Manual Testing: How to become a better tester of your own code

Manual testing is a necessary part of software development and quality assurance. And although it’s important to have a dedicated tester in your team, you as a developer can also help speed up QA, and thus the software development process, by becoming a better manual tester of your own code.

But how to do that? I’ll cover 4 simple points that will help you get there!

Manual testing is a necessary part of software development and quality assurance. It’s true that it is prone to errors, after all, every human activity is, and can also be time-consuming and boring. It’s also true that automated testing reduces testing time a great deal and is more reliable. But automated tests can only go so far. Human intuition and curiosity cannot be replaced by an automated task.

Therefore, it is important to have a software tester in your team who knows not only the application but also the end user well. This person will be the “official” manual tester and will find those edge cases for you. But, as a developer, it is also important for you to stay on top of things and manually test your own code before moving on to the Quality Assurance phase. This way, you can ensure your code does exactly what it was intended to do.

Here at OmbuLabs opens a new window we follow some principles and guidelines to manually test our own code before it goes to QA. In this post, we’ll walk you through these guidelines.

It all starts with the user story

Here at OmbuLabs we work with user stories. And every user story has a definition and a scope. Therefore, we have a bug that needs to be fixed, a feature that needs to be added, a chore that needs to be performed, and other situations specific to the project. What all of these have in common is they present a problem to be solved. As such, there is a specific result or outcome that is expected.

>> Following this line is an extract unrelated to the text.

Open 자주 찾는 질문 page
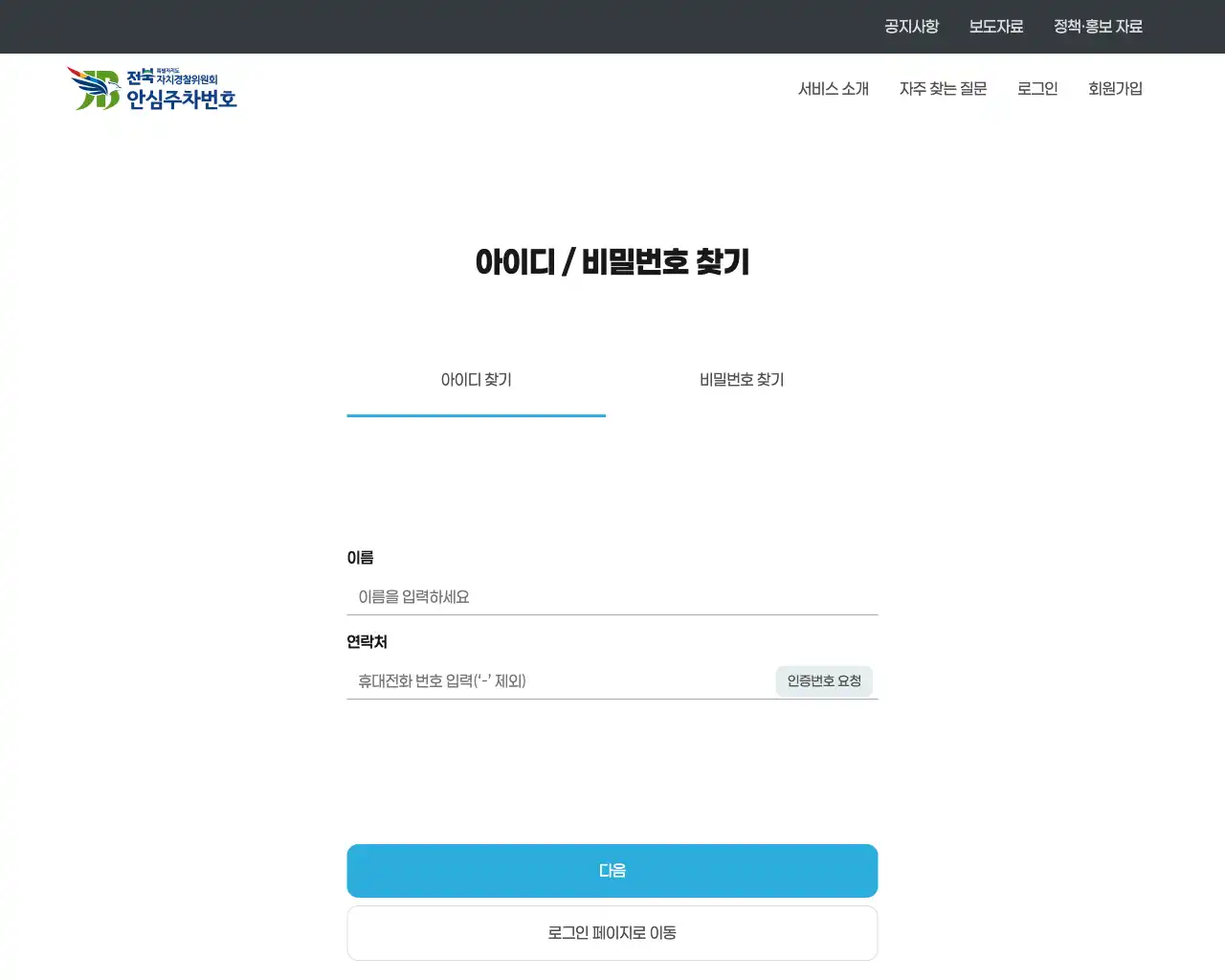This screenshot has height=980, width=1225. [x=944, y=88]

Now, we have automated tests in place to make sure a feature does what it needs and produces the expected outcome or a bug fix actually fixed the bug. But there are aspects that need manual testing. How does it look on the screen? What if the user decides to follow an alternate path to get the same result?

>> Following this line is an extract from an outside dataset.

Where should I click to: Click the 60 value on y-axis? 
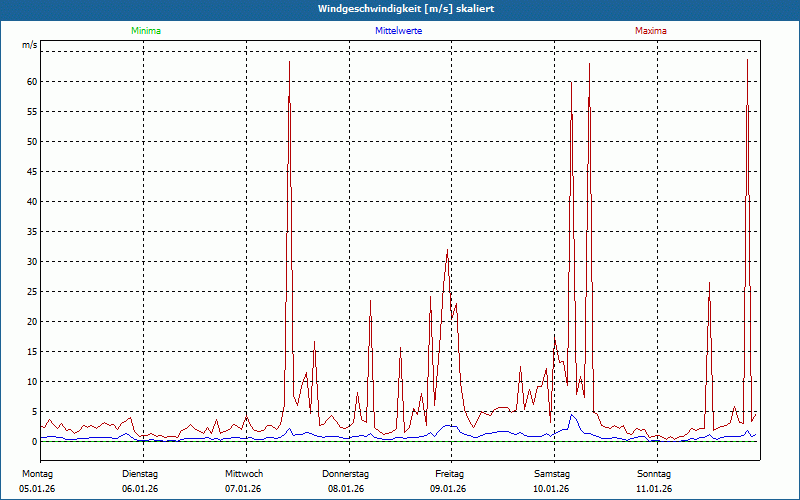32,81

When manually testing your own code, always go back to the user story and go through the intended flow. Does everything work as expected? Do you see exactly what you’re supposed to see? Is it easy enough for a non-technical person to follow those steps? Where could errors happen? What are the edge cases that a non-technical user could try?

Write manual tests beforehand

It won’t be possible to just think of all the possibilities and note them down. It isn’t even practical. But it’s always a good idea to take some time to think of the actual actions to be taken by the user to use the feature you’re coding or the one impacted by the bug you’re solving.

This also needs to be done together with the Product Owner (Client). So when defining a story, use the description area to describe manual tests to be run before moving it to QA. This also helps prevent bias from impacting the quality of the tests. If you write manual tests after coding the feature or just test without writing tests, you’ll be unconsciously biased since you’ll be conditioned to follow the same thought process you followed when coding. As as we know, users are very good at not using the software the way it was intended by the developer.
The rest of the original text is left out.